PAST MEDICAL HISTORY: Hypertension, allergic rhinitis, GERD, osteopenia, and asthma.
PAST SURGICAL HISTORY: Stress incontinence and bladder reconstruction.
CURRENT MEDICATIONS: Advair, Boniva, calcium with vitamin D, enalapril, fish oil, Claritin, naproxen, vitamin D, and Zovirax.
MEDICATION ALLERGIES: Multiple, listed in chart.
SOCIAL HISTORY: The patient is divorced. She smoked socially in college but has had no smoking since that period of time. She has social alcohol intake. No illicit drug use.

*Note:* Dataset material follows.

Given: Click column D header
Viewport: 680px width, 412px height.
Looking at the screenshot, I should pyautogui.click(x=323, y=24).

FAMILY HISTORY: Noncontributory.
REVIEW OF SYSTEMS: All others negative.
PHYSICAL EXAMINATION:
GENERAL: Alert and oriented female sitting on the exam table, in no apparent distress.

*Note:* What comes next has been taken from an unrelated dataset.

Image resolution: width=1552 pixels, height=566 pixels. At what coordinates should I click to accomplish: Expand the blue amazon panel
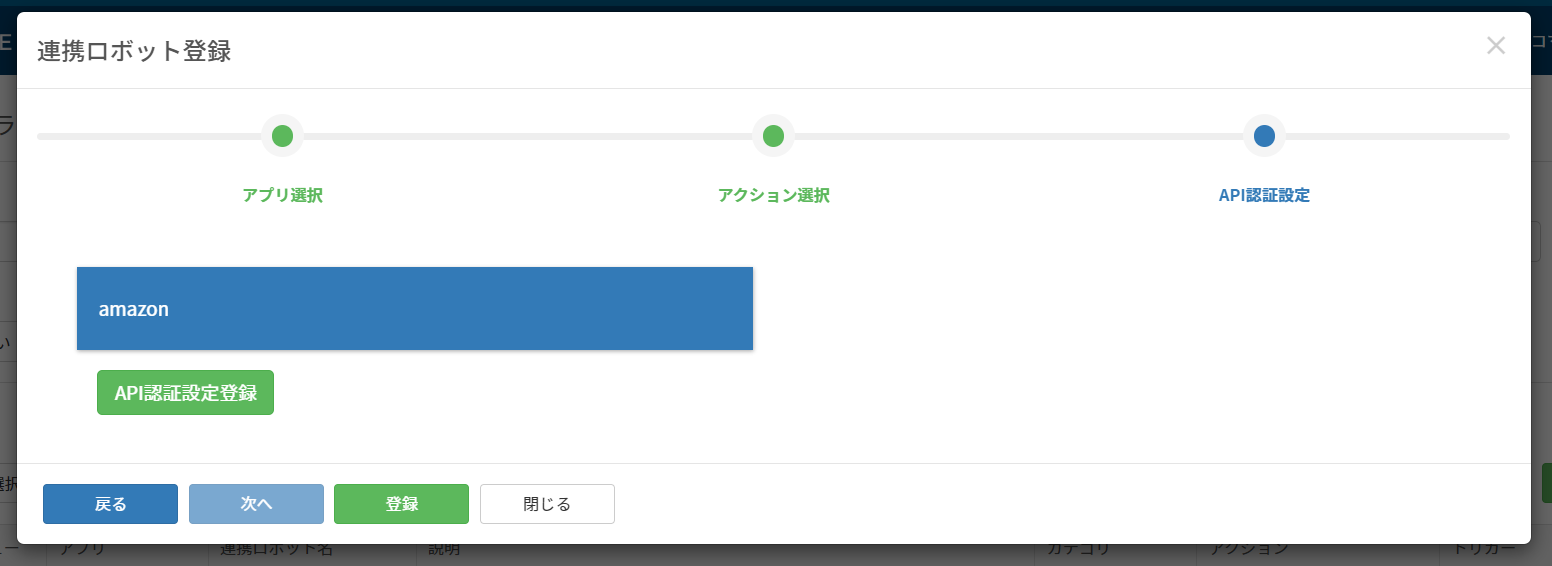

SKIN: Warm, dry, and intact.
NEUROVASCULAR: +2 pedal pulses, brisk capillary refill. Sensation is intact throughout to light touch. No edema. Calf is supple and nontender proximally and distally.
MUSCULOSKELETAL: Dorsiflexion to neutral. Plantar flexion to 35 degrees. Strong inversion, eversion. Positive EHL, FHL, gastroc, tibialis anterior. Strength is 5/5. Mild tenderness to palpation over the plantar fascia insertion. No tenderness to palpation over the ATFL, CFL, deltoid, post-tib tendon, peroneals, Achilles tendon or plantar fascia insertion. Strength is 5/5. Nonantalgic gait with ambulation in a regular shoe.
DIAGNOSTIC DATA: Three views of her right foot were reviewed today that were obtained by her primary care provider that showed no acute fracture. There is a small Haglund’s bump present.
DIAGNOSIS: Status post right plantar fasciitis and gastroc contracture.
PLAN: We stated to the patient that at this point in time we would like to treat her for plantar fasciitis. We have given her a prescription for physical therapy. We have given her a night splint as well as home stretching exercises. We would like her to ice the plantar aspect of her foot 20 minutes 3 times daily and continue to ambulate in her new supportive sneakers. The patient verbalized understanding of this plan and is agreeable.
We would like to see her back in 6 weeks’ time, at which point in time if she is having no improvement, we would offer her a corticosteroid injection to the plantar aspect of her foot. The patient had the opportunity to ask questions, that were answered to her satisfaction. She is agreeable with this plan.